Re: [PATCH 0/3] Limit runaway reclaim due to watermark boosting

From: Mel Gorman
Date: Wed Feb 26 2020 - 03:04:41 EST


On Tue, Feb 25, 2020 at 06:51:30PM -0800, Andrew Morton wrote:
> On Tue, 25 Feb 2020 14:15:31 +0000 Mel Gorman <mgorman@xxxxxxxxxxxxxxxxxxx> wrote:
>
> > Ivan Babrou reported the following
>
> http://lkml.kernel.org/r/CABWYdi1eOUD1DHORJxTsWPMT3BcZhz++xP1pXhT=x4SgxtgQZA@xxxxxxxxxxxxxx
> is helpful.
>

Noted for future reference.

> > Commit 1c30844d2dfe ("mm: reclaim small amounts of memory when
> > an external fragmentation event occurs") introduced undesired
> > effects in our environment.
> >
> > * NUMA with 2 x CPU
> > * 128GB of RAM
> > * THP disabled
> > * Upgraded from 4.19 to 5.4
> >
> > Before we saw free memory hover at around 1.4GB with no
> > spikes. After the upgrade we saw some machines decide that they
> > need a lot more than that, with frequent spikes above 10GB,
> > often only on a single numa node.
> >
> > There have been a few reports recently that might be watermark boost
> > related. Unfortunately, finding someone that can reproduce the problem
> > and test a patch has been problematic. This series intends to limit
> > potential damage only.
>
> It's problematic that we don't understand what's happening. And these
> palliatives can only reduce our ability to do that.
>

Not for certain no, but we do know that there are conditions whereby
node 0 can end up reclaiming excessively for extended periods of time.
The available evidence does match a pattern whereby a lower zone on node
0 is getting stuck in a boosted state.

> Rik seems to have the means to reproduce this (or something similar)
> and it seems Ivan can test patches three weeks hence.

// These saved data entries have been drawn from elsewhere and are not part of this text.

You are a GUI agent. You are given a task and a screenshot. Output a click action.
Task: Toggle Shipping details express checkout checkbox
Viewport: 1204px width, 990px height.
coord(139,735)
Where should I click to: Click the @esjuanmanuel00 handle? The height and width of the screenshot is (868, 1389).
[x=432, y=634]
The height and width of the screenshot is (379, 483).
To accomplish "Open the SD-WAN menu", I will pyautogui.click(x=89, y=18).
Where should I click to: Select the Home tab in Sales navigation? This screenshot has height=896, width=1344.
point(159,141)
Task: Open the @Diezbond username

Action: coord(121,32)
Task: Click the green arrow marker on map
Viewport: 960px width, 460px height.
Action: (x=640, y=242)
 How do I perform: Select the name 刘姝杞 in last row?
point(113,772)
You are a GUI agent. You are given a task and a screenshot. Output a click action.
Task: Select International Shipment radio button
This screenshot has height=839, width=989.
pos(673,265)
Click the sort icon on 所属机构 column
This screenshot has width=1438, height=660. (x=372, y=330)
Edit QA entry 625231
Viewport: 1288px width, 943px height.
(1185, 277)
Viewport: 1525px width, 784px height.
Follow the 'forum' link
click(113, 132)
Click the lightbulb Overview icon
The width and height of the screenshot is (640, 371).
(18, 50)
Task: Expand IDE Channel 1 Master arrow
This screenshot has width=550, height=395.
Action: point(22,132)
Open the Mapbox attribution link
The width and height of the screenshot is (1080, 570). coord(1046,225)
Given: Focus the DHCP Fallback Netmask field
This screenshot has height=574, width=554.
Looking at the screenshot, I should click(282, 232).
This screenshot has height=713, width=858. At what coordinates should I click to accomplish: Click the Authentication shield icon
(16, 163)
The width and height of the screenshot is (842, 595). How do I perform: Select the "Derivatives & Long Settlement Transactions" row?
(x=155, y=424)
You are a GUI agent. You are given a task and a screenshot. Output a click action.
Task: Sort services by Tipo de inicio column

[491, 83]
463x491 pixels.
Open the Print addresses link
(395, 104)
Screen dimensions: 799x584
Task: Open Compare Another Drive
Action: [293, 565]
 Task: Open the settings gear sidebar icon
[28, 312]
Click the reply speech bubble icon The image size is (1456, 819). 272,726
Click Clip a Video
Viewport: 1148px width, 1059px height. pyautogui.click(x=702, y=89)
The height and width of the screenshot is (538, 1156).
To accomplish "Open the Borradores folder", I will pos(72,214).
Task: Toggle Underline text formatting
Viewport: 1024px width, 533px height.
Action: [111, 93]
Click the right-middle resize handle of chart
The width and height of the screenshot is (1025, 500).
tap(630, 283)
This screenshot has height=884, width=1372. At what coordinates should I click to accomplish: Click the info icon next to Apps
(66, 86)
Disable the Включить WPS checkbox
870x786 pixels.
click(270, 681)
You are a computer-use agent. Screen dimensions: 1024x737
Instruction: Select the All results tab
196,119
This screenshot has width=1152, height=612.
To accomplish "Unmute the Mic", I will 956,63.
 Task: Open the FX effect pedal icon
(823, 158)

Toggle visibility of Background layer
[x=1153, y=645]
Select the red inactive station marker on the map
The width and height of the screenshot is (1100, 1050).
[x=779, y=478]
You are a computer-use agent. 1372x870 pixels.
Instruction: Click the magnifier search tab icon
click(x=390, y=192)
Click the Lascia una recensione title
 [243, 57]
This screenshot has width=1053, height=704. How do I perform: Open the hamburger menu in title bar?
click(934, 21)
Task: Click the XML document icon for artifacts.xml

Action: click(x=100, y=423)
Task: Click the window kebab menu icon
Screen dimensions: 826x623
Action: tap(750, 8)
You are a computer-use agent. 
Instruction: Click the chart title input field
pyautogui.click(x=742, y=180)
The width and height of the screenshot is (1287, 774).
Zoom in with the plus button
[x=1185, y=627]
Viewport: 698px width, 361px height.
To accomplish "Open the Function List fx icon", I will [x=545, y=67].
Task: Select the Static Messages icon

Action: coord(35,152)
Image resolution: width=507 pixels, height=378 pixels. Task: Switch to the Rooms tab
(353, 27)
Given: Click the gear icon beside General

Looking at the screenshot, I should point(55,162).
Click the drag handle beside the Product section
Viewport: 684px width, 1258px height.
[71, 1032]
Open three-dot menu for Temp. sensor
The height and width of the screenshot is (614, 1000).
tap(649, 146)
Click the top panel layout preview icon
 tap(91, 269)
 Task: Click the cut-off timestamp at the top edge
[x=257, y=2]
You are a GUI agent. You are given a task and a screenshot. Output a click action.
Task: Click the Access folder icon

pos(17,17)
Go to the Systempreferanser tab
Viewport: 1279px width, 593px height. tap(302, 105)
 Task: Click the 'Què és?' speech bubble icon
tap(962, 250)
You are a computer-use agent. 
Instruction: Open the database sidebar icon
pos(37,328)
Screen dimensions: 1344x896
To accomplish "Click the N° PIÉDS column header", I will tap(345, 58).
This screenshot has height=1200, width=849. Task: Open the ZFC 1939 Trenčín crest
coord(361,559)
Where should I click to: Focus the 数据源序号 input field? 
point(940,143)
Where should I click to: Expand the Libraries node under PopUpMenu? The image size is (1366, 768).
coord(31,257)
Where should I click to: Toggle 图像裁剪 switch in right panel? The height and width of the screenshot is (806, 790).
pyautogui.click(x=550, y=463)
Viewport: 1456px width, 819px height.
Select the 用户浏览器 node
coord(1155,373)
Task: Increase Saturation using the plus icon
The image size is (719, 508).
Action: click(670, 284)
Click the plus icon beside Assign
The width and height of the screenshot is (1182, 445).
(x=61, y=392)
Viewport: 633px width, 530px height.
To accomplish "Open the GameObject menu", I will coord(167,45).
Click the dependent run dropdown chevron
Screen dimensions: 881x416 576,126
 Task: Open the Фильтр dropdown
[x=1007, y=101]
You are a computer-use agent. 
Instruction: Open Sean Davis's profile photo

If Rik can reproduce it great but I have a strong feeling that Ivan may
never be able to test this if it requires a production machine which is
why I did not wait the three weeks.

> So how about a
> debug patch which will help figure out what's going on in there?

A debug patch would not help much in this case given that we
have tracepoints. An ftrace containing mm_page_alloc_extfrag,
mm_vmscan_kswapd_wake, mm_vmscan_wakeup_kswapd and
mm_vmscan_node_reclaim_begin would be a big help for 30 seconds while the
problem is occurring would work. Ideally mm_vmscan_lru_shrink_inactive
would also be included to capture the priority but the size of the trace
is what's going to be problematic.

mm_page_alloc_extfrag would be correlated with the conditions that boost
the watermarks and the others would track what kswapd is doing to see if
it's persistently reclaiming. If they are, mm_vmscan_lru_shrink_inactive
would tell if it's persistently reclaiming at priority DEF_PRIORITY - 2
which would prove the patch would at least mitigate the problem.

It would be more preferable to have a description of a testcase that
reproduces the problem and I'll capture/analyse the trace myself.
It would also be something I could slot into a test grid to catch the
problem happening again in the future.

--
Mel Gorman
SUSE Labs